Items drawn from a dataset:
========

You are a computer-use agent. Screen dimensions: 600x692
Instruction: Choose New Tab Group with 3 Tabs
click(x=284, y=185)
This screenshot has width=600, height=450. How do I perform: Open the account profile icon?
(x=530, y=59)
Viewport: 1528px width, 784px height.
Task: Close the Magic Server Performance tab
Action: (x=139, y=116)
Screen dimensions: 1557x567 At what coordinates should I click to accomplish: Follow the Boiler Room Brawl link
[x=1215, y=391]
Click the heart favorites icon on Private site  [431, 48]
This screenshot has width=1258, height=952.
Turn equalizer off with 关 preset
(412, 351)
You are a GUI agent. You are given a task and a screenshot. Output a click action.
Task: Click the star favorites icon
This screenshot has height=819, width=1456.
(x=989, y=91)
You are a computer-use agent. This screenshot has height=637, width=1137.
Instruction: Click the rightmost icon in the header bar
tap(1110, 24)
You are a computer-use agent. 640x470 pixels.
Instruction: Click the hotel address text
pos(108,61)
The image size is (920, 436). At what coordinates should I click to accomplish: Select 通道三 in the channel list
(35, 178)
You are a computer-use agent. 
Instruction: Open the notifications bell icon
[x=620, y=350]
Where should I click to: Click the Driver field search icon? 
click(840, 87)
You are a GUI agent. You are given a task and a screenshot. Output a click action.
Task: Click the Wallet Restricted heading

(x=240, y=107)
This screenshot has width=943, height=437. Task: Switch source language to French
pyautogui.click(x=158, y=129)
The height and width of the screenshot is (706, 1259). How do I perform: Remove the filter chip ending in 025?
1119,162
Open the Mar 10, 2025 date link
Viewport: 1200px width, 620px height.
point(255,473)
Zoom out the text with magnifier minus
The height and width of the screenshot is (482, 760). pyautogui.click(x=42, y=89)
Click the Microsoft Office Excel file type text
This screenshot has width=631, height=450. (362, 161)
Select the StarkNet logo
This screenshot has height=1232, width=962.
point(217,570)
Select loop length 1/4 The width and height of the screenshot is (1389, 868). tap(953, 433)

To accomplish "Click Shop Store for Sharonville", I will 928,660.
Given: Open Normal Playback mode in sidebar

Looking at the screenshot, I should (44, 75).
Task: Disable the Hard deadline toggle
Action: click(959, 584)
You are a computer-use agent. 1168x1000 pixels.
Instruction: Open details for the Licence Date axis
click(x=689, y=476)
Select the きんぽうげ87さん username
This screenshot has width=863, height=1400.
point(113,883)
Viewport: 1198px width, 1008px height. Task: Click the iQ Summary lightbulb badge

========

> [Exercise aim]
Write out all of the records above word for word, changing nothing.

> [Answer]
You are a computer-use agent. Screen dimensions: 600x692
Instruction: Choose New Tab Group with 3 Tabs
click(x=284, y=185)
This screenshot has width=600, height=450. How do I perform: Open the account profile icon?
(x=530, y=59)
Viewport: 1528px width, 784px height.
Task: Close the Magic Server Performance tab
Action: (x=139, y=116)
Screen dimensions: 1557x567 At what coordinates should I click to accomplish: Follow the Boiler Room Brawl link
[x=1215, y=391]
Click the heart favorites icon on Private site  [431, 48]
This screenshot has width=1258, height=952.
Turn equalizer off with 关 preset
(412, 351)
You are a GUI agent. You are given a task and a screenshot. Output a click action.
Task: Click the star favorites icon
This screenshot has height=819, width=1456.
(x=989, y=91)
You are a computer-use agent. This screenshot has height=637, width=1137.
Instruction: Click the rightmost icon in the header bar
tap(1110, 24)
You are a computer-use agent. 640x470 pixels.
Instruction: Click the hotel address text
pos(108,61)
The image size is (920, 436). At what coordinates should I click to accomplish: Select 通道三 in the channel list
(35, 178)
You are a computer-use agent. 
Instruction: Open the notifications bell icon
[x=620, y=350]
Where should I click to: Click the Driver field search icon? 
click(840, 87)
You are a GUI agent. You are given a task and a screenshot. Output a click action.
Task: Click the Wallet Restricted heading

(x=240, y=107)
This screenshot has width=943, height=437. Task: Switch source language to French
pyautogui.click(x=158, y=129)
The height and width of the screenshot is (706, 1259). How do I perform: Remove the filter chip ending in 025?
1119,162
Open the Mar 10, 2025 date link
Viewport: 1200px width, 620px height.
point(255,473)
Zoom out the text with magnifier minus
The height and width of the screenshot is (482, 760). pyautogui.click(x=42, y=89)
Click the Microsoft Office Excel file type text
This screenshot has width=631, height=450. (362, 161)
Select the StarkNet logo
This screenshot has height=1232, width=962.
point(217,570)
Select loop length 1/4 The width and height of the screenshot is (1389, 868). tap(953, 433)

To accomplish "Click Shop Store for Sharonville", I will 928,660.
Given: Open Normal Playback mode in sidebar

Looking at the screenshot, I should (44, 75).
Task: Disable the Hard deadline toggle
Action: click(959, 584)
You are a computer-use agent. 1168x1000 pixels.
Instruction: Open details for the Licence Date axis
click(x=689, y=476)
Select the きんぽうげ87さん username
This screenshot has width=863, height=1400.
point(113,883)
Viewport: 1198px width, 1008px height. Task: Click the iQ Summary lightbulb badge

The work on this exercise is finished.